A two year study in 2013 and 2014 evaluated the effect of grapevine red blotch disease on fruit produced on vines infected with Grapevine red blotch-associated virus (GRBaV). Vine growth was also monitored. In each of four sites, data vines were selected that tested positive or negative by qPCR for GRBaV and negative for several Grapevine leafroll associated viruses, vitiviruses and nepoviruses. Approximately 50%of the vines monitored were positive for Grapevine rupestris stem pitting-associated virus. Data vines were located in four vineyards; one site each of Chardonnay, Cabernet Sauvignon, Merlot and Zinfandel. Chardonnay and Cabernet Sauvignon vines were evaluated for two years and fruit was reduced in half of the GRBaV-positive vines to determine the effect of that practice on vine performance as compared to fruit from infected vines with a full crop load.
Foliar disease symptoms were evaluated in 2013 in Cabernet Sauvignon, Chardonnay and Merlot. Disease severity was an estimate of percent of leaf surface area expressing red color or chlorotic tissue associated with red blotch disease in red and white cultivars respectively. Across cultivars severity was greatest in the basal region of the canopies; however Chardonnay and Merlot canopies had a greater amount of leaf area affected by the disease compared to that of Cabernet Sauvignon. In Chardonnay severity was equally high in blades located in both the basal and middle regions of the canopy.

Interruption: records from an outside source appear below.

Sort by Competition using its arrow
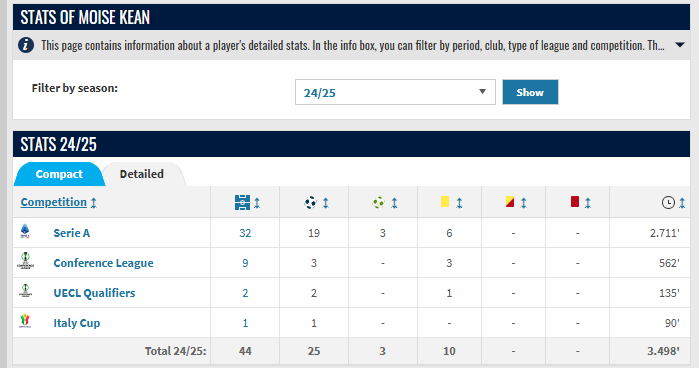The width and height of the screenshot is (699, 368). tap(94, 203)
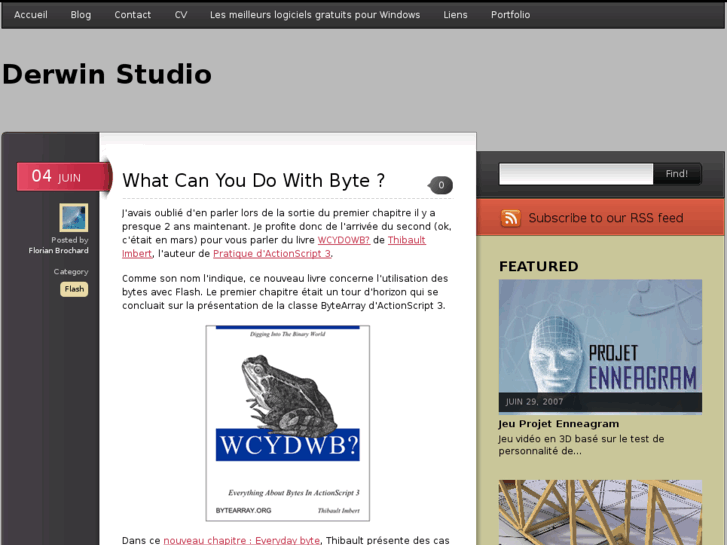
Task: Click the orange RSS feed icon
Action: [x=511, y=218]
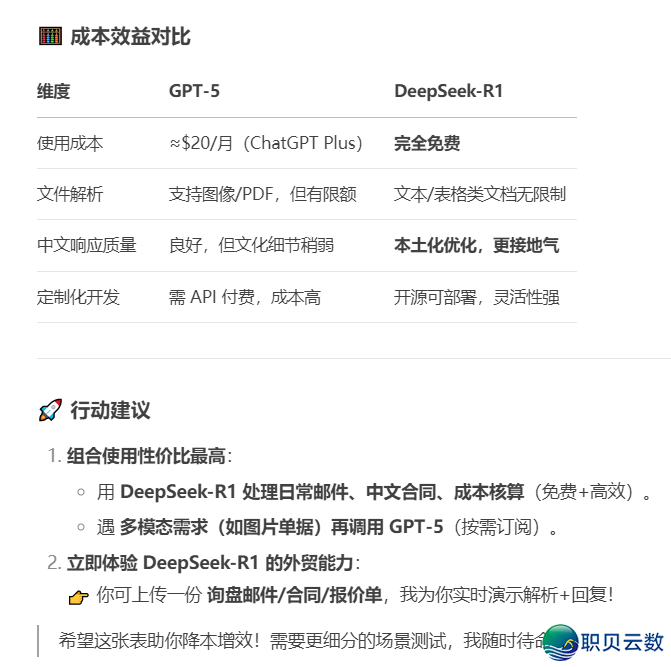671x667 pixels.
Task: Click the bold 完全免费 cell
Action: [427, 143]
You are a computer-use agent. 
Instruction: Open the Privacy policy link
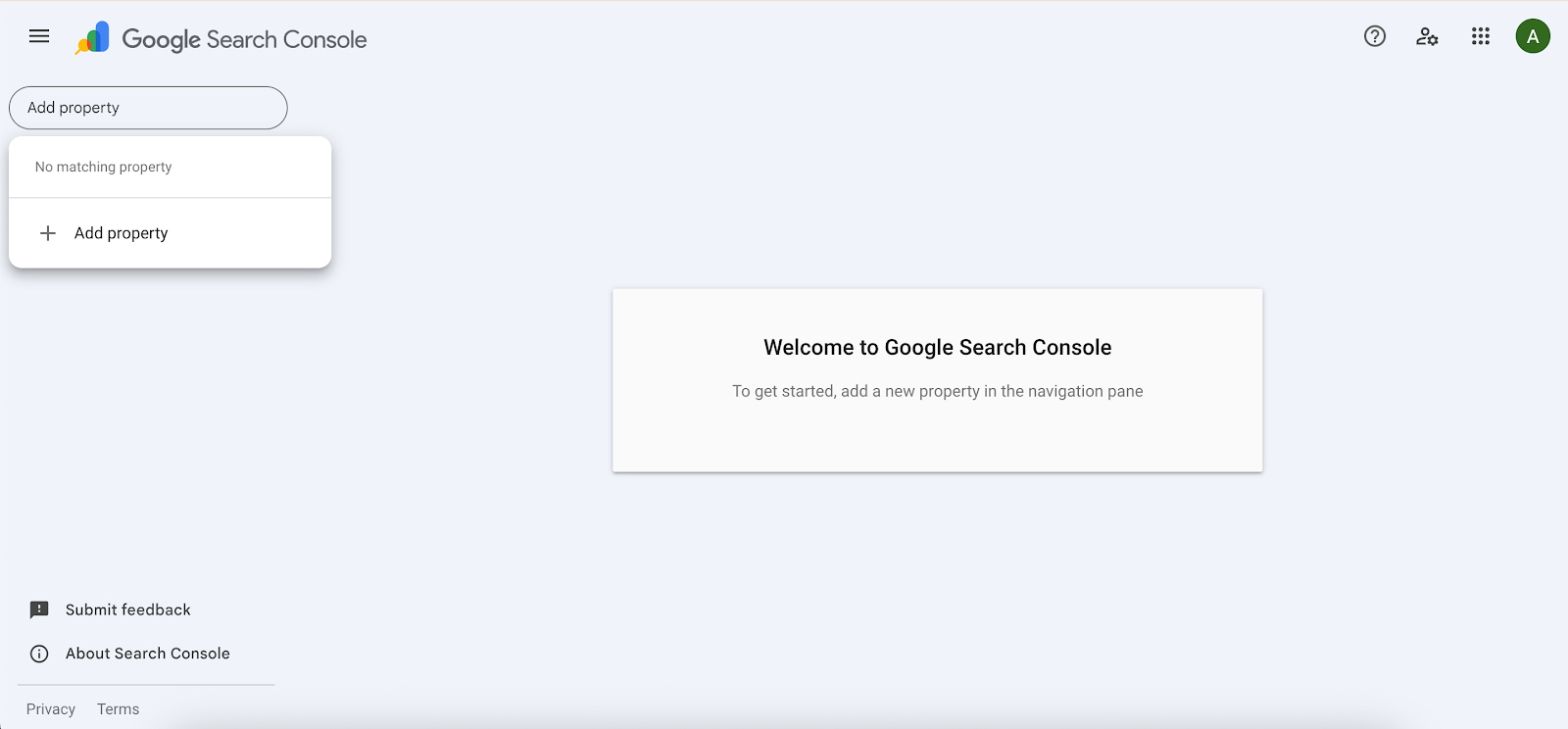pos(50,708)
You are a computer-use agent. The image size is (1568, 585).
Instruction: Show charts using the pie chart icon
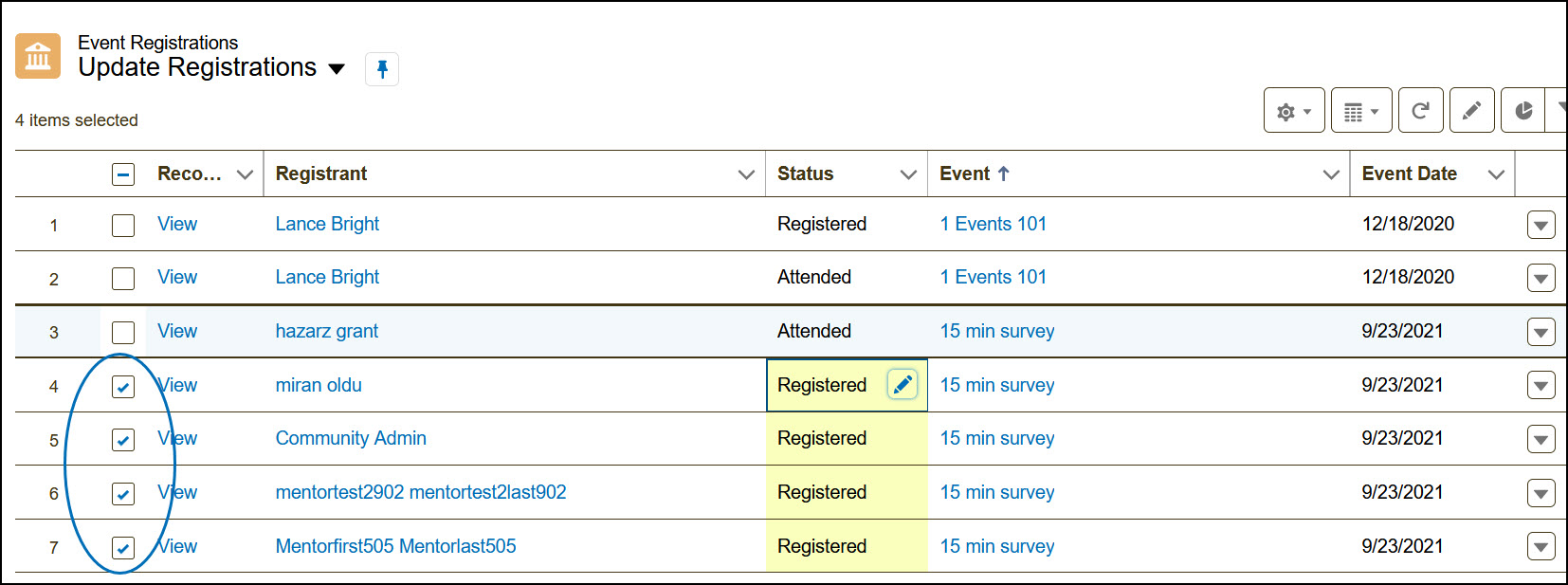[1523, 111]
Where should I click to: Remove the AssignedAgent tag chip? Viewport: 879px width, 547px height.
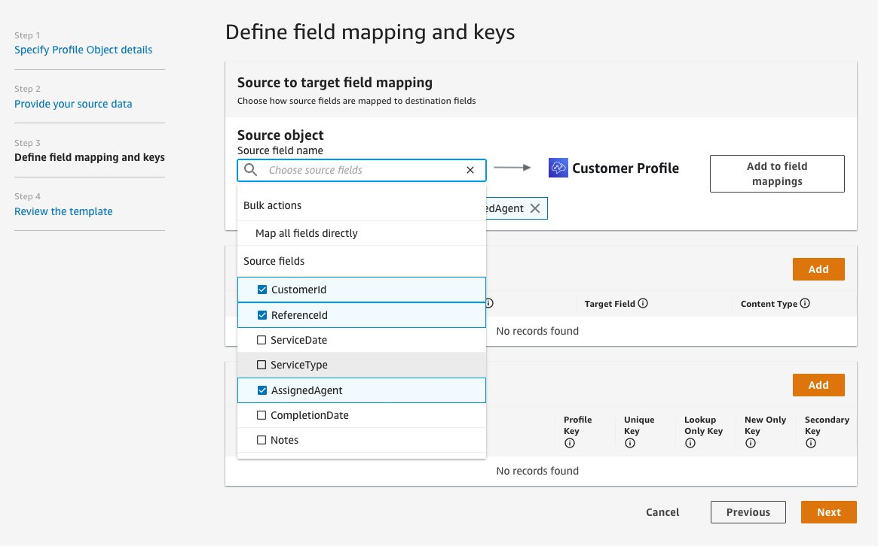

Red blotch disease consistently reduced sugar accumulation and increased malic acid in juice at harvest in Chardonnay, Cabernet Sauvignon and Merlot. Diseased vines had elevated titratable acidity in all cultivars and in Merlot differences were significant. Juice pH was increased in fruit from diseased Chardonnay and Zinfandel vines but not in Cabernet Sauvignon or Merlot. Crop reduction in diseased vines at early veraison in 2013 or just past fruit set on the same vines the following year did not significantly modify the effect of the red blotch disease on fruit composition.
Yield was reduced each year in diseased Chardonnay vines due to fewer clusters whereas Cabernet Sauvignon yield was not affected. In Zinfandel, GRBaV-positive vines produced fewer clusters with less mass than did GRBaV-negative vines although differences were not significant. Pruning weight was reduced in diseased Chardonnay in one of two years and not affected either year in Cabernet Sauvignon.